Santa Claus
Ser profesor de Religión se parece a aquel restaurador al que encomiendan la tarea de devolver a una obra su esplendor original. Exige profundo conocimiento de la obra. Saber valorar su verdadera importancia. Solo así se puede calcular qué tiempo y medios merece la pena emplear en su restauración, o si esta merece la pena. Con frecuencia, su propietario ignora que tiene un tesoro, o califica de tal la baratija.
Todos los años por esta época me dedicaba con los alumnos a restaurar la imagen de Santa Claus que pintan las películas. Primera sorpresa: descubrir bajo capas de barniz y polvo de historias a una persona real, san Nicolás de Bari. Fue obispo de Mira (Asia Menor) entre los siglos III y IV. Un santo en el que Europa respira con sus dos pulmones: Oriente y Occidente. Lucía, la alumna tímida pero con presencia, nos proporcionó unos dibujos animados (Nicolás y los tres sacos de oro), técnicamente modestos pero eficaces para pintar el Imperio romano en el que se desenvolvía la Iglesia perseguida de entonces. El niño Nicolás, que aprendió del obispo que el tesoro de la fe es “entregarnos a los demás sin esperar recompensa”, ahora es el joven rico que comprende la mirada de amor de Jesús. Sabe que comprar un esclavo para dejarlo en libertad y convertirlo en amigo es un buen negocio. Que evitar con tres bolsas de oro que las tres hijas de un carpintero extorsionado caigan en manos de un desalmado es una provocación, pero también un acto de justicia, aunque le lleve a la cárcel, ya obispo.
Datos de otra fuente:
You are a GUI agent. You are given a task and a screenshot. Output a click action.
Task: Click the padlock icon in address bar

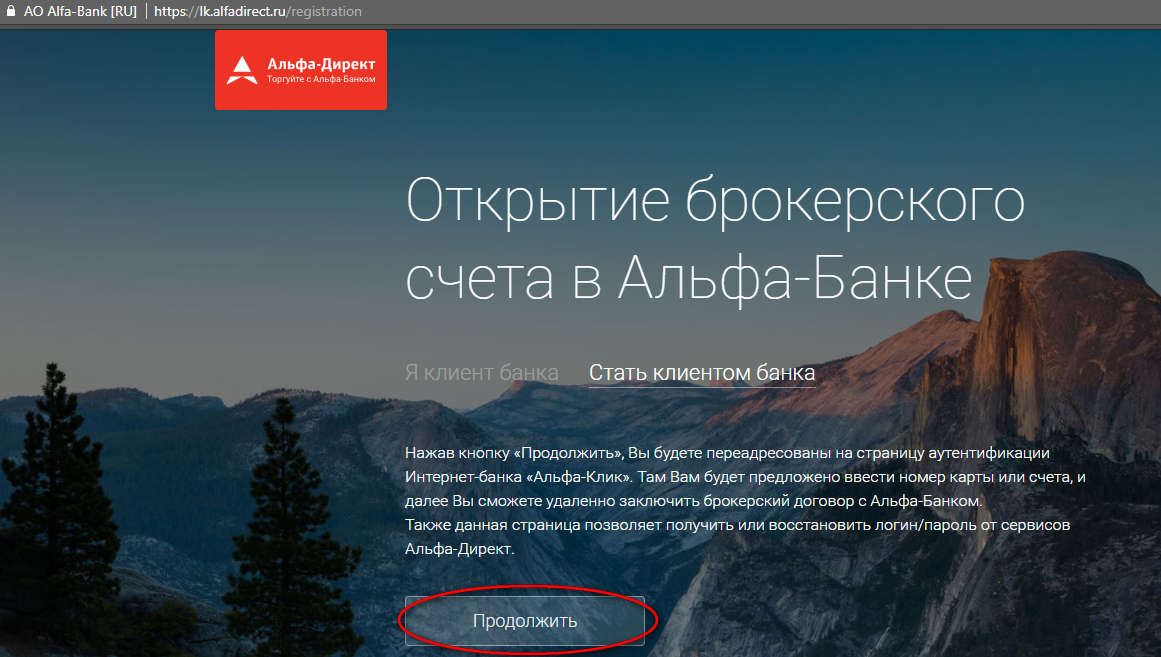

Libre por el Edicto de Constantino (313), está dispuesto a edificar de nuevo la Iglesia, aunque sea el único cristiano que quede. Y descubre a los niños el secreto de la Navidad: “Ayudar a los demás, sin que nos vean, hace grande y feliz a nuestro corazón”. Pues Dios mismo, misteriosamente, se hace Niño regalo, esperanza y alegría de salvación. Gratis.